• _Prompt_: Copy the lines below word for word, from the very first one through the line that contains "Task: Click on", with both of those lines included.

Screen capture and document pointing data
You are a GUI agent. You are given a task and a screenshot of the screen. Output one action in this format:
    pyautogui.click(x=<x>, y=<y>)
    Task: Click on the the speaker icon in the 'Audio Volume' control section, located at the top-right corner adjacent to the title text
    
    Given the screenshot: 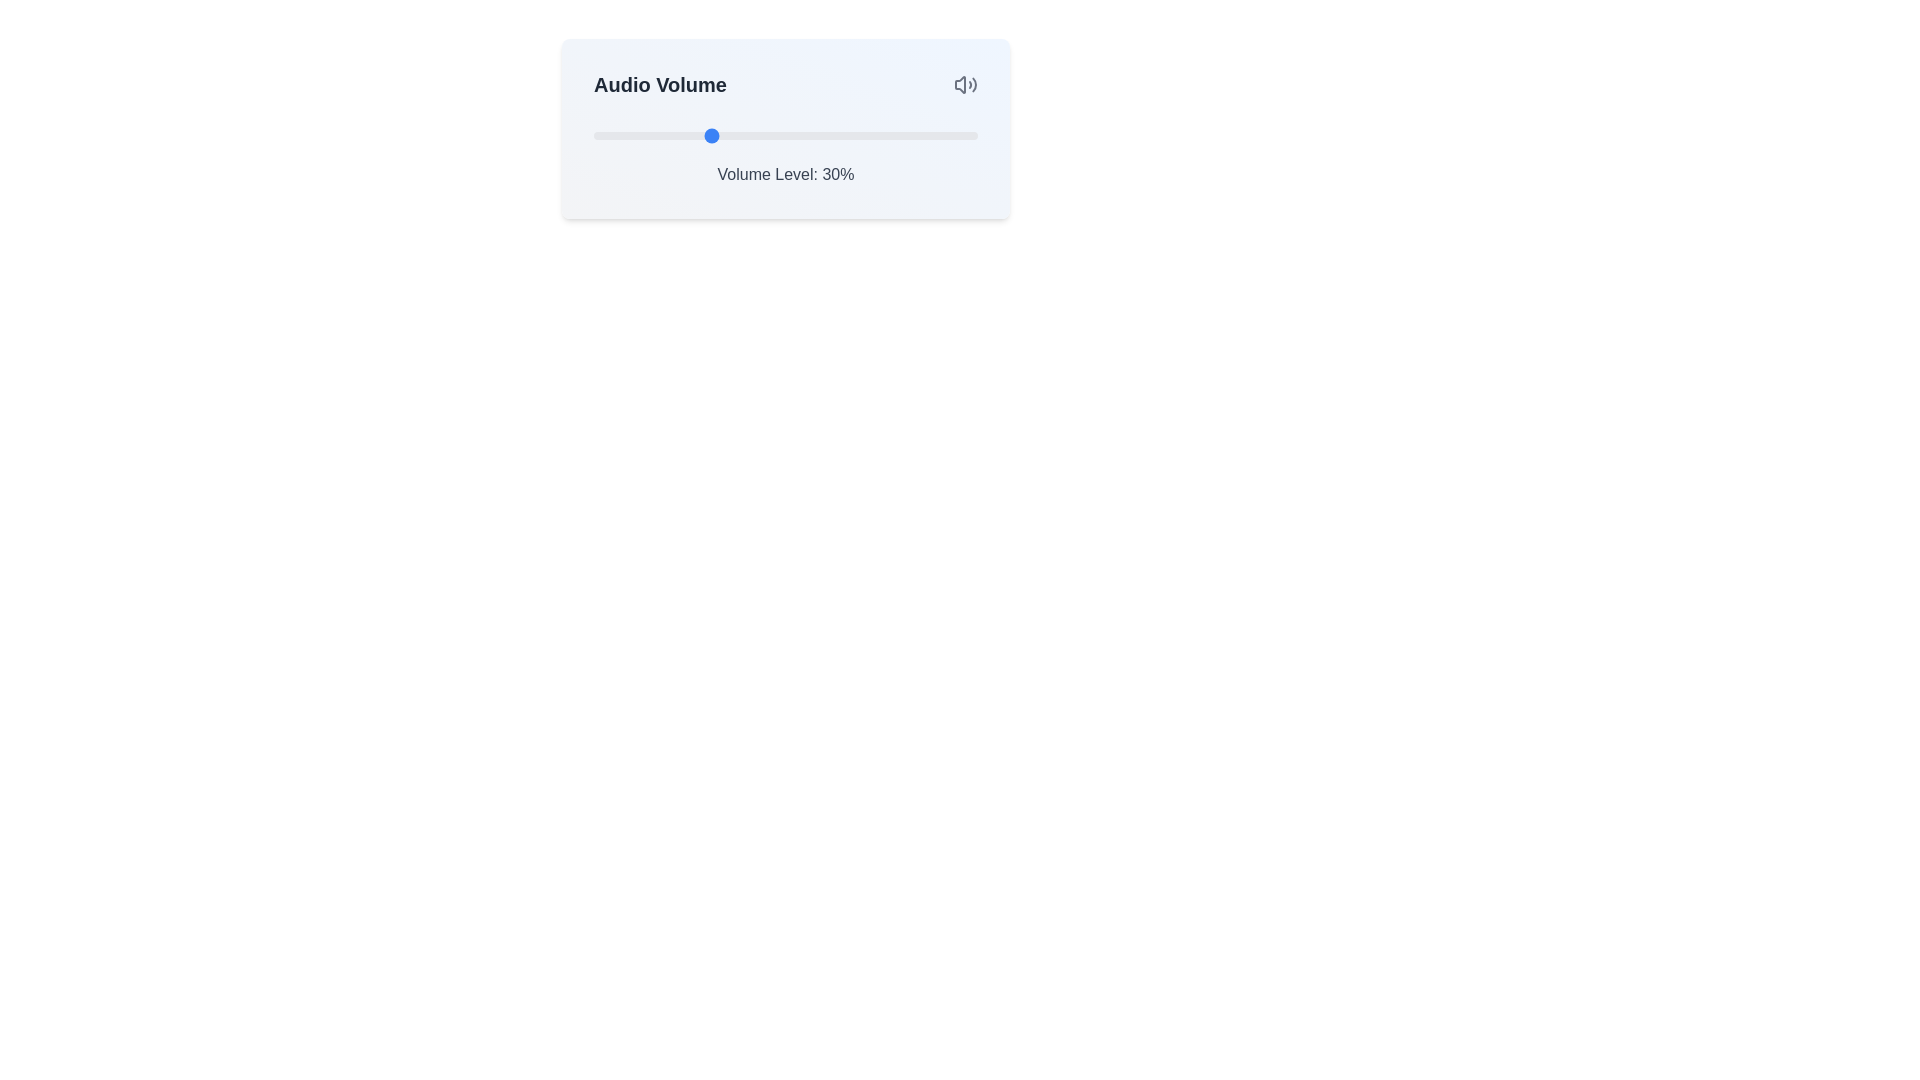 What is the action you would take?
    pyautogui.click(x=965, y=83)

• _Exercise answer_:
You are a GUI agent. You are given a task and a screenshot of the screen. Output one action in this format:
    pyautogui.click(x=<x>, y=<y>)
    Task: Click on the the speaker icon in the 'Audio Volume' control section, located at the top-right corner adjacent to the title text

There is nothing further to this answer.